Page excerpt>
# # # # #

- The Cotton Bowl in Dallas, Texas, hosted the Cotton Bowl Classic.
- Date: January 2, 1989
- Season: 1988
- Stadium: Cotton Bowl
- Location: Dallas, Texas
- MVP: QB Troy Aikman (UCLA) LB LaSalle Harper (Arkansas)
- Referee: Gene Wurtz (WAC)
- Halftime show: UCLA Band, University of Arkansas Razorback Marching Band, Kilgore Rangerettes, U.S. Marine Band
- Attendance: 74,304

United States TV coverage
- Network: CBS
- Announcers: Verne Lundquist and Pat Haden

= 1989 Cotton Bowl Classic =

The 1989 Mobil Cotton Bowl Classic was a college football bowl game played on January 2, 1989, at the Cotton Bowl in Dallas. The game was played on January 2, the day after New Year's Day, since New Year's Day fell on a Sunday. The bowl game featured the Arkansas Razorbacks from the Southwest Conference and the UCLA Bruins from the Pacific-10 Conference and was televised in the United States on CBS. UCLA defeated Arkansas 17-3 for its first Cotton Bowl win. Troy Aikman, the UCLA quarterback and LaSalle Harper, an Arkansas linebacker were named the Most Valuable Players of the game.

==Game invitation==

===Arkansas Razorbacks===
The 1988 Arkansas Razorbacks football team was undefeated through Southwest Conference play. In the final regular season game, the #3 Miami Hurricanes defeated the Razorbacks, 18–16. Arkansas was invited to the Cotton Bowl Classic as the winner of the Southwest Conference. Arkansas played in its first Cotton Bowl Classic since the 1976 Cotton Bowl Classic.

# # # # #

What you need to do>
1) In the 1989 Cotton Bowl Classic article, why was the game played on January 2?
2) Write the next part of the 1989 Cotton Bowl Classic article, starting after its final sentence.

Data to examine>
# # # # #

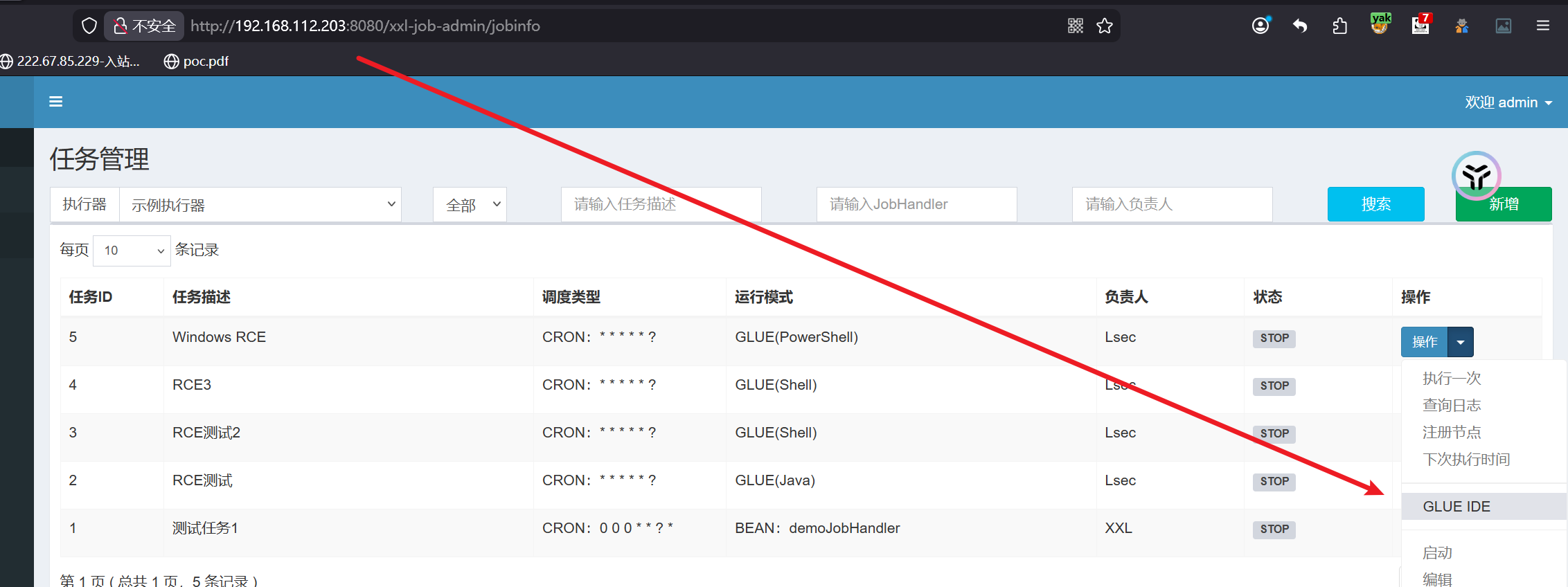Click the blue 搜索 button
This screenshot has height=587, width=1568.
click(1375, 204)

# # # # #

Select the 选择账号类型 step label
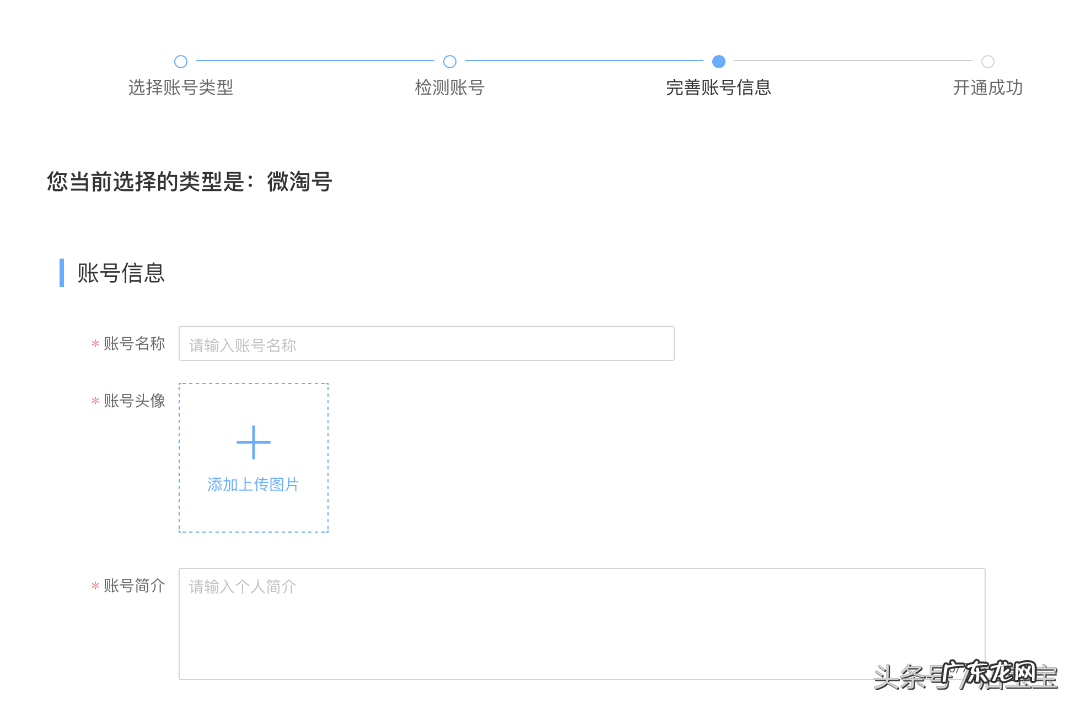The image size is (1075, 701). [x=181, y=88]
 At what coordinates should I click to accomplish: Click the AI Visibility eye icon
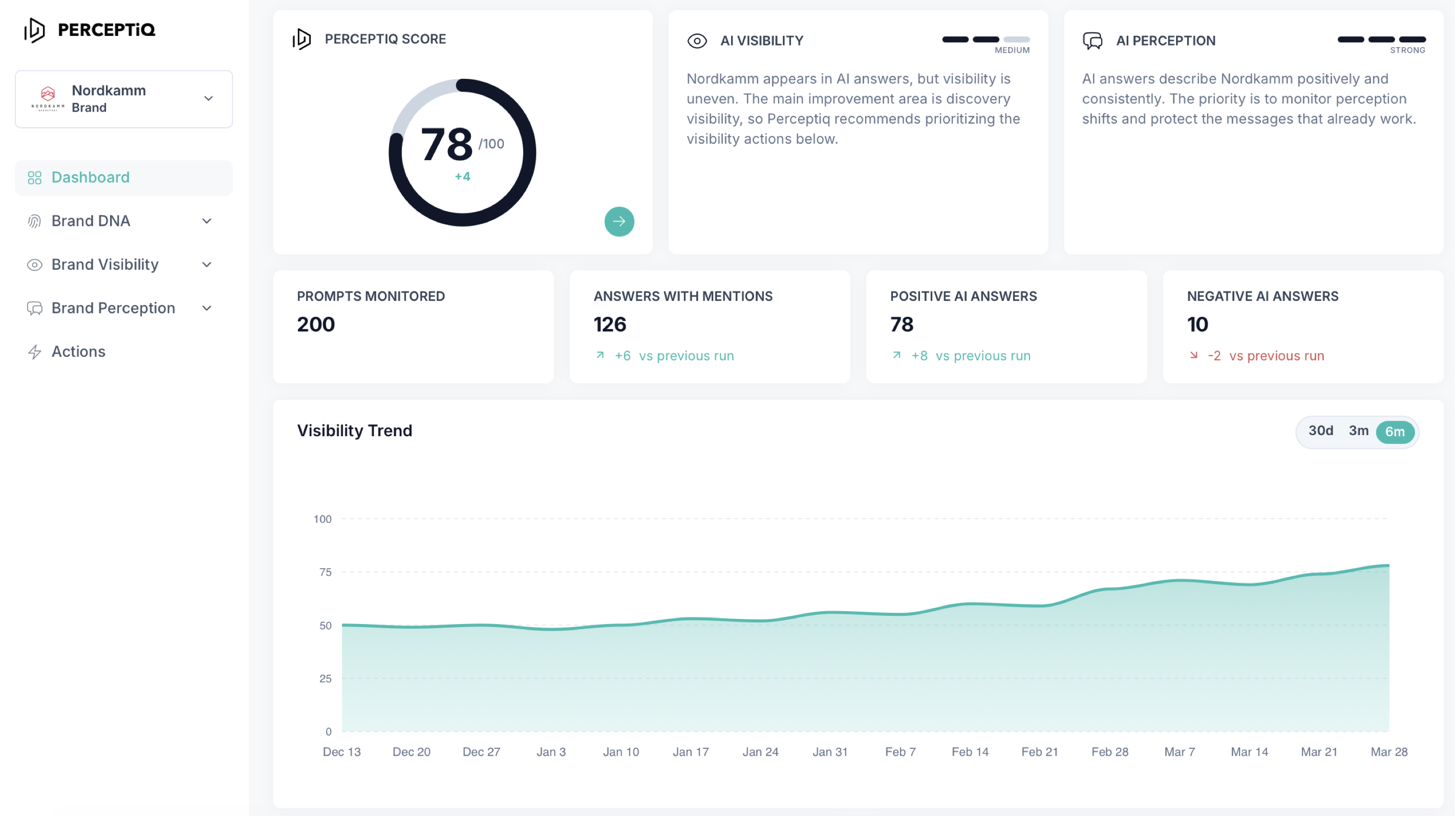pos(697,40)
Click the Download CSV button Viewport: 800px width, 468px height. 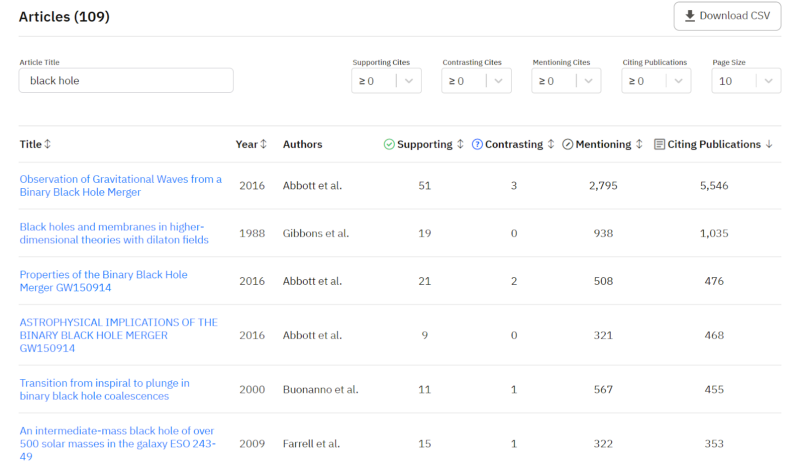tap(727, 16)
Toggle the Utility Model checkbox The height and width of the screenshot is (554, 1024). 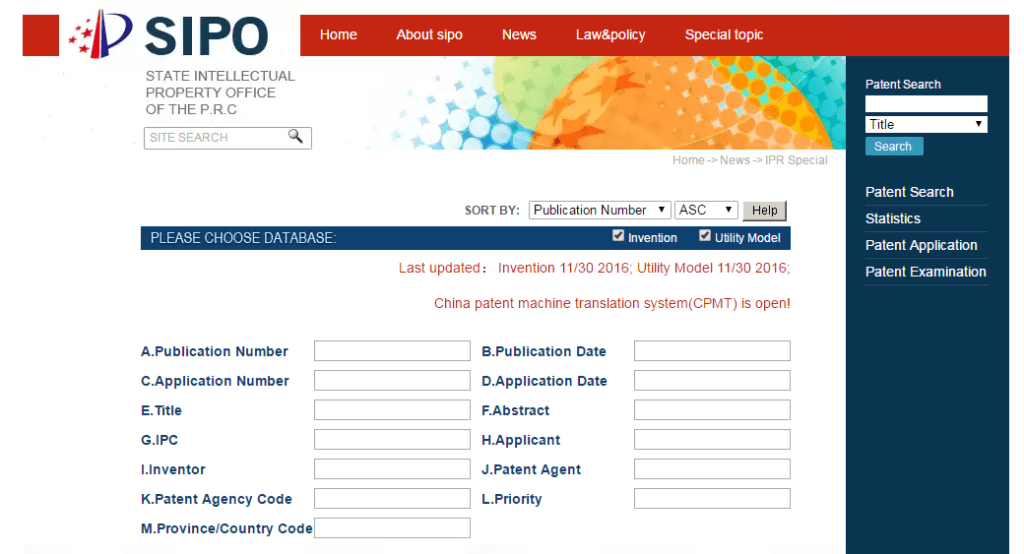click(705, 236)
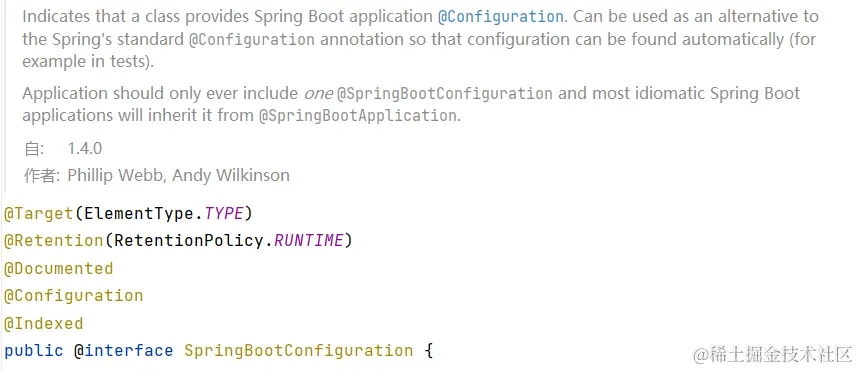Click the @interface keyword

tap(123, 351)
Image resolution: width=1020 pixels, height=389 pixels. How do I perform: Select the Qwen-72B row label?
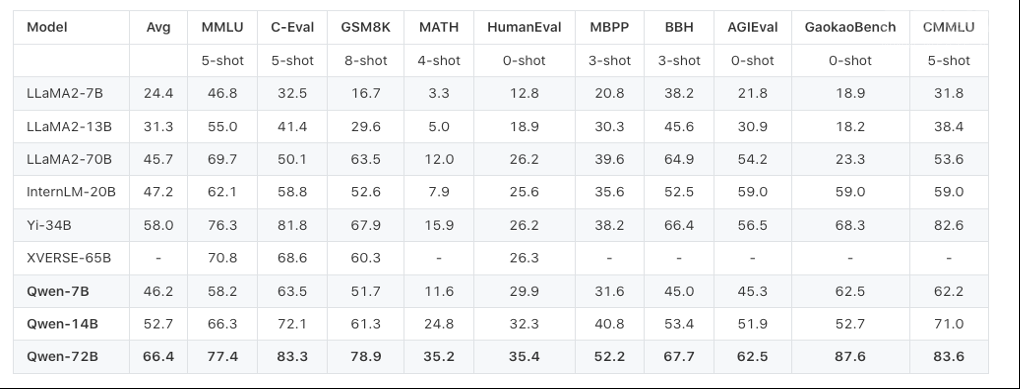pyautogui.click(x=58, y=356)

# # # # #

Results by task>
1) New Year's Day fell on a Sunday.

2)
===UCLA Bruins===
Going into the UCLA–USC rivalry game, UCLA was 9-1 and had been ranked #1 for a couple of weeks earlier. Eric Ball
, the 1986 Rose Bowl MVP had a crucial fumble in the UCLA vs Washington State game, when the #1 ranked Bruins were upset at home by the Cougars 34–30. The game was one of the notable ones in the UCLA–USC rivalry in that it was for the Pac-10 championship, a possible Heisman Trophy for either Troy Aikman of UCLA or Rodney Peete of USC. It was also for the Rose Bowl berth. Rodney Peete was found to have measles in the days before the game. USC used a strong ground game and "bend but don't break" defense, in front of the largest Rose Bowl Stadium regular season crowd in history, to beat the Bruins 31–22. The Cotton Bowl Classic agreed to take the team that would not be going to the 1989 Rose Bowl. UCLA was the first Pac-10 team to play in the Cotton Bowl Classic and first from the West Coast since the 1949 Cotton Bowl Classic where the University of Oregon played SMU.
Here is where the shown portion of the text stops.